§ PROBLEM TO SOLVE: Which of the lines in the data below contain the string "νομό"? Copy each of them.

Data items
• • •

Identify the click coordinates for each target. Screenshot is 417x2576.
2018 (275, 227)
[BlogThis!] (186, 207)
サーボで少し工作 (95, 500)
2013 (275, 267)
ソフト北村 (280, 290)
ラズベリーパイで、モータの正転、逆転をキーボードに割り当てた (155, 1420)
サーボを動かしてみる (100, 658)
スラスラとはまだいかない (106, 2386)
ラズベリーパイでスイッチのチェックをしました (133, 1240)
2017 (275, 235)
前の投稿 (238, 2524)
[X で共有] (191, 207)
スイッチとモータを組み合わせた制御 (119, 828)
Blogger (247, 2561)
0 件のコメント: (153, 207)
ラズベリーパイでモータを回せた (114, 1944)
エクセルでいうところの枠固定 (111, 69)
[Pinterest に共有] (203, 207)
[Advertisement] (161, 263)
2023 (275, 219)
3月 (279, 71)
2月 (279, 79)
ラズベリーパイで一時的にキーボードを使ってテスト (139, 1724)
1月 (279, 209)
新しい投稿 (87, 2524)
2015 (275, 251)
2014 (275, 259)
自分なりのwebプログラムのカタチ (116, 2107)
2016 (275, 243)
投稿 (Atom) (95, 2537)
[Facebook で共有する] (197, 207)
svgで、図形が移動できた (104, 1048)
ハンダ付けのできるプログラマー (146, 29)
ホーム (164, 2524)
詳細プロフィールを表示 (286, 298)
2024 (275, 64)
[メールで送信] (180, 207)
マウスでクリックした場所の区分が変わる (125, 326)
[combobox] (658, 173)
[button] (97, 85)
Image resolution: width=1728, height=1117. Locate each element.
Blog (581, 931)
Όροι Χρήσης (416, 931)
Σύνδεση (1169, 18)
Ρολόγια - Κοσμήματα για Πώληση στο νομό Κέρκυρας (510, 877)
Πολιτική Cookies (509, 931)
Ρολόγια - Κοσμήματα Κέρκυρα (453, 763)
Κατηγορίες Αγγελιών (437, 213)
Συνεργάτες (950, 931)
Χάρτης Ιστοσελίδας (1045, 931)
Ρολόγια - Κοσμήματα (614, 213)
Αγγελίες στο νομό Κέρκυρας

• • •

§ EXPECTED OUTPUT:
Ρολόγια - Κοσμήματα για Πώληση στο νομό Κέρκυρας (510, 877)
Αγγελίες στο νομό Κέρκυρας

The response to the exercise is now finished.